Reproduce the part of the Portland passage below that begins at the words "29 August was" and stops after "done so also.", keeping every word and punctuation mark unchanged.

PASSAGE PROVIDED.
===

29 August was a momentous day.  It started squally and unpleasant.  Continuing south the party reached the sea to the east of Portland.  Mitchell records his astonishment at the reaction of his aboriginal companion, Tommy Came-last, who had never before seen the sea – total lack of reaction, that is: “I could not discover any expression of surprise; on the contrary, the placid and comprehensive gaze he cast over it, seemed fully to embrace the grand expanse then for the first time opened to him.”  Mitchell was also astonished when Tommy Came-last pointed out broken bottles and broken clay pipes and shoe prints on the beach (which, on reflection, Mitchell attributed to whalers); and beyond astonished to see cattle tracks.  He knew that whaling vessels occasionally landed there, but he had no sense of how cattle had done so also.




This Portland tribute to the Hentys includes a plaque referencing their meeting with Mitchell on 29 August, 1836

Mitchell subsequently learned that whaling was much more than “occasional”, that many ships used the bay, that more than 700 tons of whale oil had been shipped out that season, and that “only a few days earlier, five vessels had been at anchor”. 

 

 He also learned that the Henty brothers had a considerable farming establishment: "I was received and entertained by them who, I learnt, had been established there during upwards of two years”.  Indeed, there was regular communication with Van Diemen’s Land (Tasmania) by ships from Launceston.  “The Hentys were importing sheep and cattle as fast as vessels could be found to bring them over, and the numerous whalers were good customers for farm produce.”

 

The next day Mitchell surveyed the nearby region using Cape Nelson in the distance as a reference point.  Later, upon departure, Mitchell’s party were given some flour by the Hentys, and “as many vegetables as the men could carry away on their horses”.  Just then a whale was sighted “and instantly three well-manned boats were seen cutting through the water, a harpooner standing in the stern of each”.  Mitchell did not wait for the outcome of the chase; and his group spent the first night of their return journey on the beach north-east of Portland.  They re-joined the main expedition at the depot camp next day, his men having had to wade through a stream with water up to their necks, carrying the flour on their heads.  They found that the carts had been extracted from the bogs, the chains had been repaired by the blacksmith, new shafts had been made for the heavy carts, and the hatchets had been re-steeled.

===

DATA SECTION.

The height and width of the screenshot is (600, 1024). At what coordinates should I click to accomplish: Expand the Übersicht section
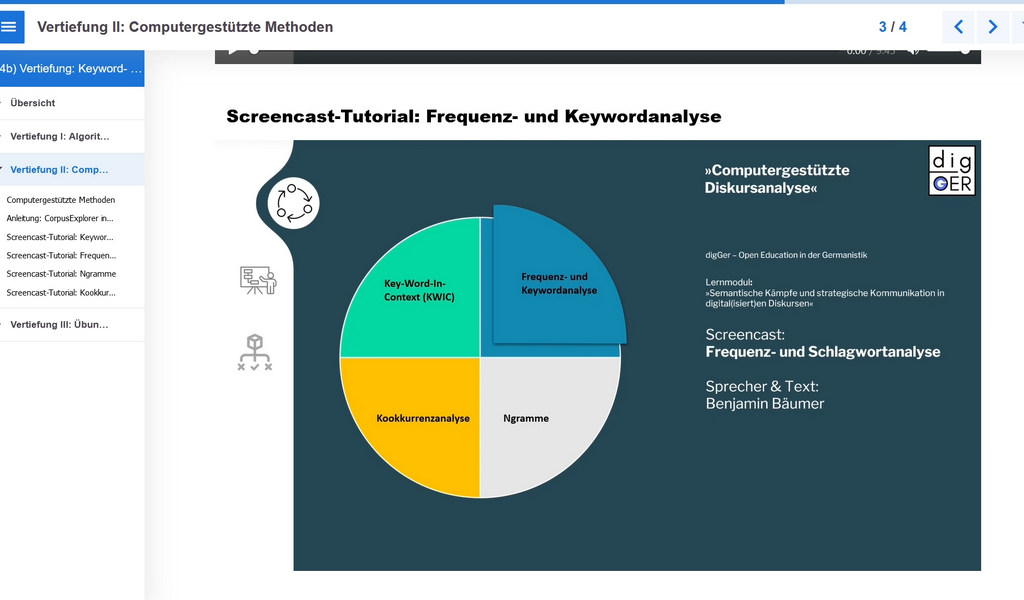33,103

===

FULL ANSWER.
29 August was a momentous day.  It started squally and unpleasant.  Continuing south the party reached the sea to the east of Portland.  Mitchell records his astonishment at the reaction of his aboriginal companion, Tommy Came-last, who had never before seen the sea – total lack of reaction, that is: “I could not discover any expression of surprise; on the contrary, the placid and comprehensive gaze he cast over it, seemed fully to embrace the grand expanse then for the first time opened to him.”  Mitchell was also astonished when Tommy Came-last pointed out broken bottles and broken clay pipes and shoe prints on the beach (which, on reflection, Mitchell attributed to whalers); and beyond astonished to see cattle tracks.  He knew that whaling vessels occasionally landed there, but he had no sense of how cattle had done so also.